My Multi-GPU C4D Octane Render Setup
A lot of render power for real low cheap.
It’s got an Octane benchmark score of over 1900 – more powerful than 6 2080Tis – for about half the price (at time of writing). Thank you eBay! While everyone else went for the latest and greatest RTX cards, I gambled on used gear.
I will admit, the spiffy new RTX cards are in fact more capable, have more VRAM and presumably a longer life. And there’s an argument about future-proofing your investment. But right now, my 3 boxes containing 11 pretty good, last-gen GPUs gives me plenty of power to work with now, and room to upgrade as time goes those used 2080TIs come down. Mmmm savings.
Of course there are consequences for going with my multi-machine setup. I had to buy 2 Octane Render Node licenses on top of my Enterprise subscription. That added a recurring $200/year charge. And let’s not forget the extra electricity costs, which I estimate could be between $300-$500 a year. In my case I already had those other two computers (minus a few parts) so I’m not factoring that in for myself, but for you, yes you would have to consider that cost as well. If you need to buy an entire second (and/or third) PC you might not save anything. Luckily with Octane the system specs don’t actually matter all that much. My 2600k from 2011 has no problem managing its Octane node software.
On the plus side, I have a second (and third) system that is a workstation backup ready to go with all my software installed. That also means I can render remotely on this system while I continue to work on my main rig. This works fantastically for After Effects since I can have two computers signed in at once. With Octane, however, I need full licenses for both Octane and Cinema 4D (as well as any additional plugins). Certainly less ideal, but still worth the cost and the trouble to render in the background while actively using live viewer. Having the other computers also gave me a place to put my 4 backup drives. It wouldn’t be a big deal to have them in my main system but I wanted to prioritize airflow in the systems with 4 GPUs.
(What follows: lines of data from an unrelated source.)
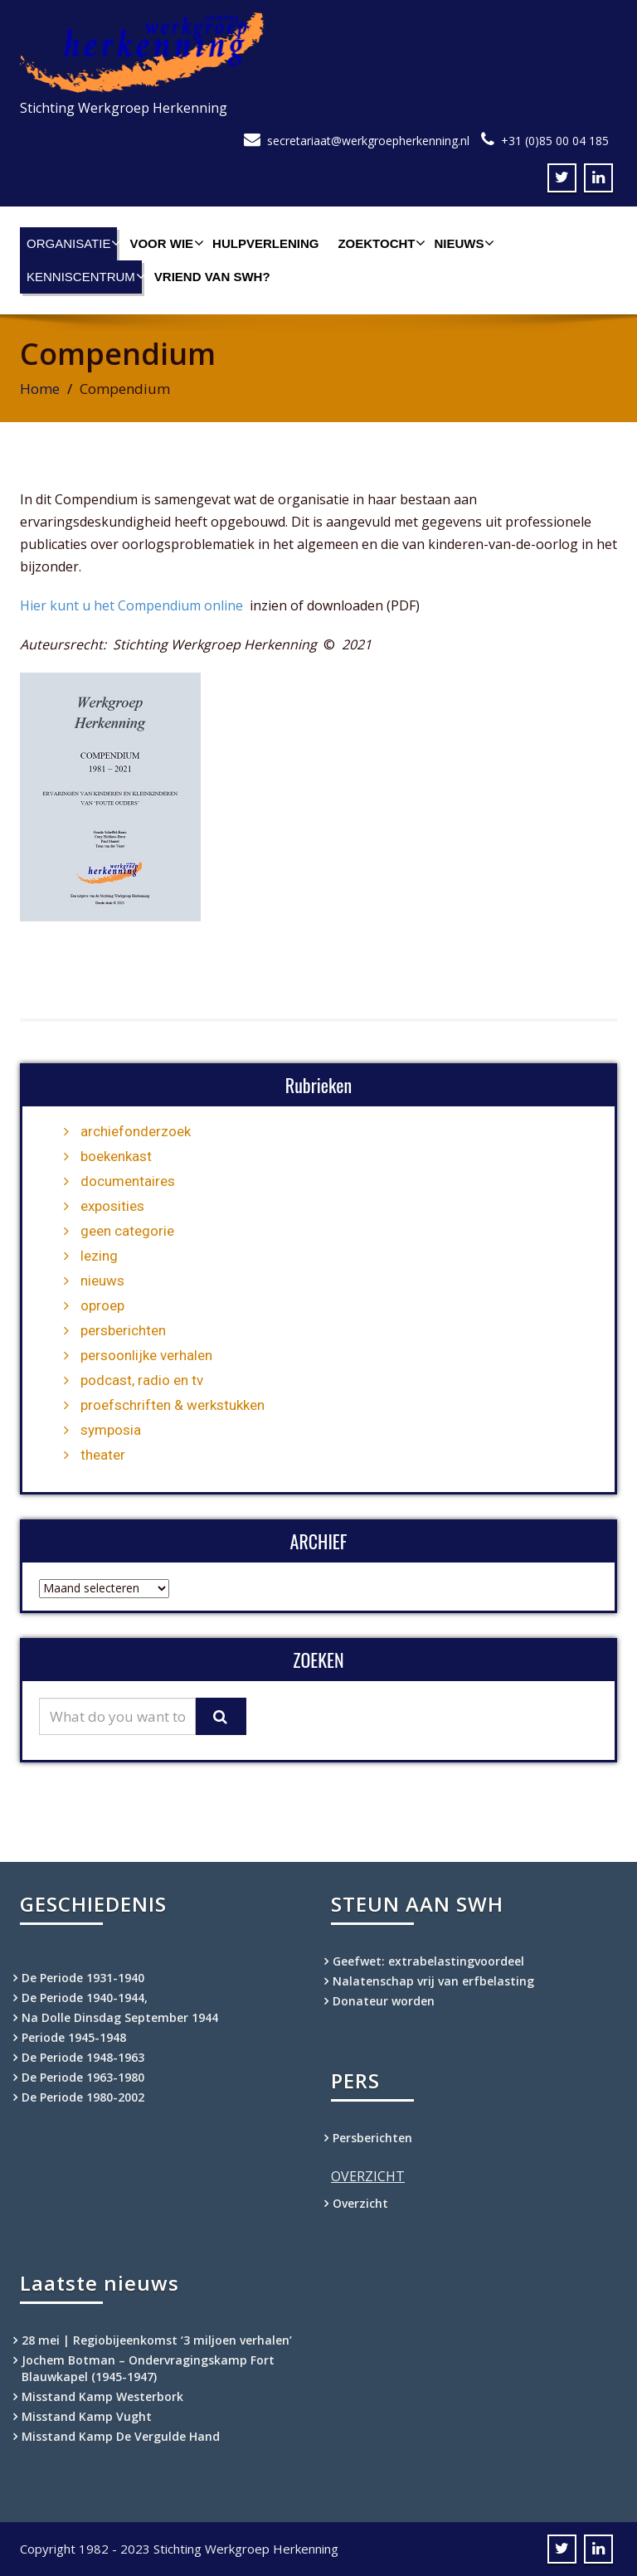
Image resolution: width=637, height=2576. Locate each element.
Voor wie (164, 243)
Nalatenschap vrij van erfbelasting (433, 1981)
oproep (102, 1305)
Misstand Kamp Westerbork (102, 2396)
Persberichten (372, 2138)
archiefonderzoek (135, 1131)
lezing (99, 1255)
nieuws (102, 1280)
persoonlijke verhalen (146, 1355)
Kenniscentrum (84, 276)
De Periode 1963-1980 (83, 2077)
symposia (110, 1430)
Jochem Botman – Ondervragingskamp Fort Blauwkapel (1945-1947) (148, 2368)
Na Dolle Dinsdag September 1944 (120, 2017)
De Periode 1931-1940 (83, 1977)
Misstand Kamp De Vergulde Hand (121, 2436)
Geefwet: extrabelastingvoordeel (428, 1961)
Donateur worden (384, 2001)
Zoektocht (379, 243)
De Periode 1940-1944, (85, 1997)
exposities (112, 1206)
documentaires (127, 1181)
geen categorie (127, 1230)
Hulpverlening (265, 243)
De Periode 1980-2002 (83, 2097)
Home (40, 388)
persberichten (123, 1330)
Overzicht (360, 2203)
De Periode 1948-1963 (83, 2057)
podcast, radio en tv (141, 1380)
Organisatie (72, 243)
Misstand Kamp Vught (87, 2416)
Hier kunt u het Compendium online (133, 605)
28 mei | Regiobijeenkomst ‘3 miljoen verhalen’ (157, 2340)
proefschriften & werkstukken (172, 1405)
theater (102, 1454)
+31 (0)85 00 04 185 (555, 140)
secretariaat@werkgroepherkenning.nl (368, 140)
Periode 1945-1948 (74, 2037)
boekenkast (116, 1156)
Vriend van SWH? (212, 277)
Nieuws (462, 243)
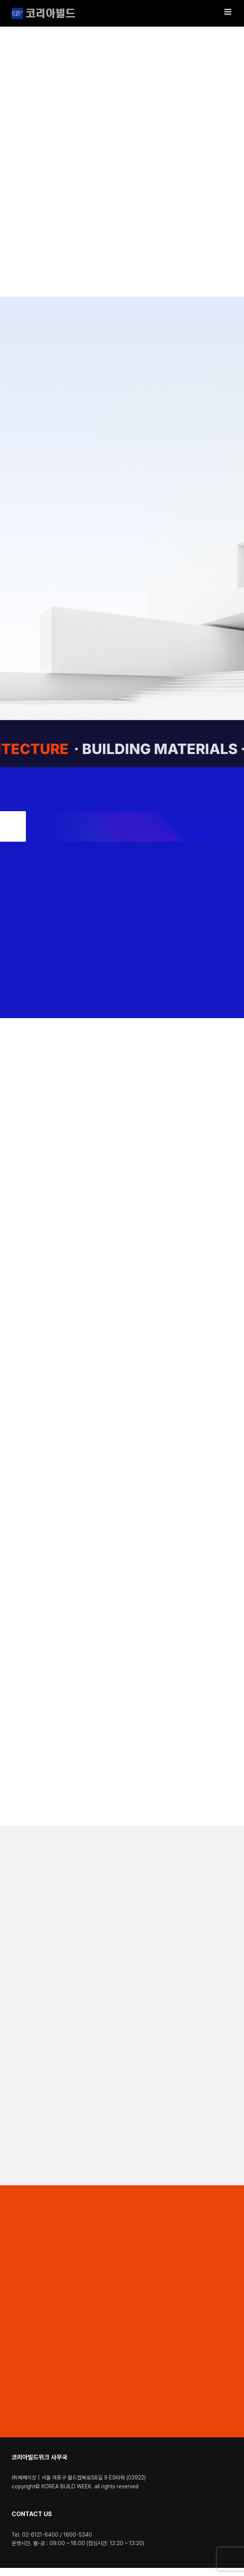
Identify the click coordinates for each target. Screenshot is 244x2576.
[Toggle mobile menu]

They are all AIO water-cooled cards but they still get quite hot inside the box.
Let your GPUs go naked!
Speaking of airflow, I took off my GPU shrouds. It seems like everyone on the internet wants to tell you the shroud directs airflow to the back of the computer, but with stacked GPUs that rule just doesn’t apply. The top 3 cards get sandwiched with almost no air intake and just get hotter. Trust. Without the shroud air can get in from all sides, and some external fans will keep the air moving over the VRAM and VRMs way more effectively than a stupid plastic tunnel. Air mostly comes in from the back of the case and out the front and top. It was a choice dictated by the all AIO cooler setup, as all the radiators exhaust outside the case.
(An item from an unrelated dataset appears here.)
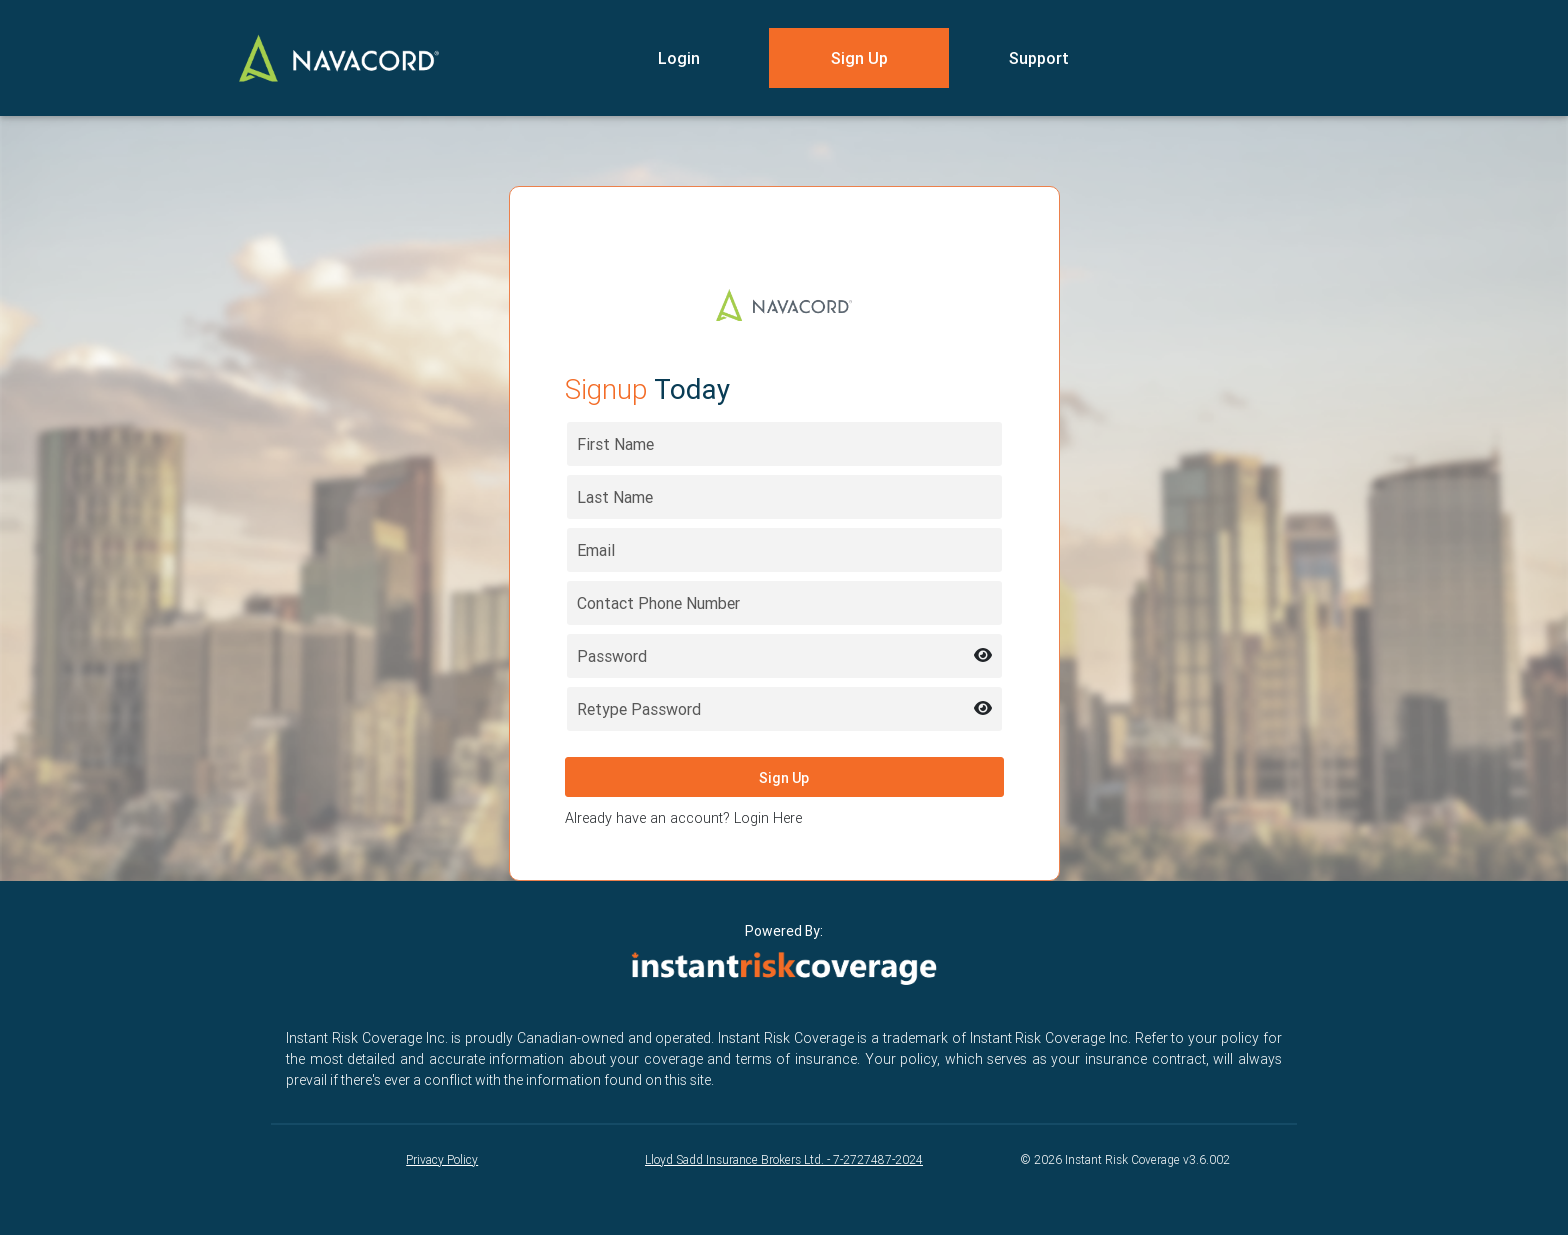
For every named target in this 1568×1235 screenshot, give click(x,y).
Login (679, 58)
If you’re wondering why the heck I bought 11 AIO coolers instead of making a full custom water loop – mostly cost but also convenience. The AIO coolers are by far the cheapest and most efficient way to get the temps down on a GPU. And if one craps out on me (which I fully expect as the 980Tis are getting old) I can replace it quickly and easily without making a mess.
What's in the box???
For those who care, here’s a complete breakdown for each system.
Render Box 1
Render Box 2
CPU cooler – Zalman 2 Ball
RAM – assorted 1333 DDR3 – 32GB total
Motherboard – ASUS P8Z77 WS
PSU – EVGA Supernova G2 1600 Gold
GPU – 4x EVGA hybrid 980Ti
System drive – WD Blue 3D 2.5″ 128GB SSD
Case – Rosewill ATX Full Tower Gaming PC
A word about AMD vs Intel
I can only speak for myself, but after getting frustrated with the weird performance of my Threadripper 2990WX 32-core processor, I ended up going back to Intel. I understand that software updates have improved the memory scheduling issues in Windows and the 3 series Ryzen is better than the 2. In my case render times are totally dependent on my GPUs and not my CPU, so what really counts is being able to interact with my system faster. The Ryzen platform can kick out some sweet renders once you hit that button, but before that, while you are actually doing the work, I found that Intel makes for a smoother experience regardless of the generation. My 2600K is still less clunky in After Effects than the brand-spanking-new Threadripper I wanted so much to love. Perhaps it’s just a matter of stubborn individual bias and a lemon build but I can’t recommend AMD to anyone who wants to do creative work on their PC.
It really doesn't matter.
I love love love to talk about computers and I’m opinionated as the rest, but at the end of the day it’s about what you do with your tools. I just spent a whole day photographing my computer parts and writing this article just so I could share my workstation with the world. What a waste of time. Beeple worked on some shitty laptop for like 10 years or whatever probably. At a certain point you have to just work with what you have. Limitations can be good. Time to shut up and do the work.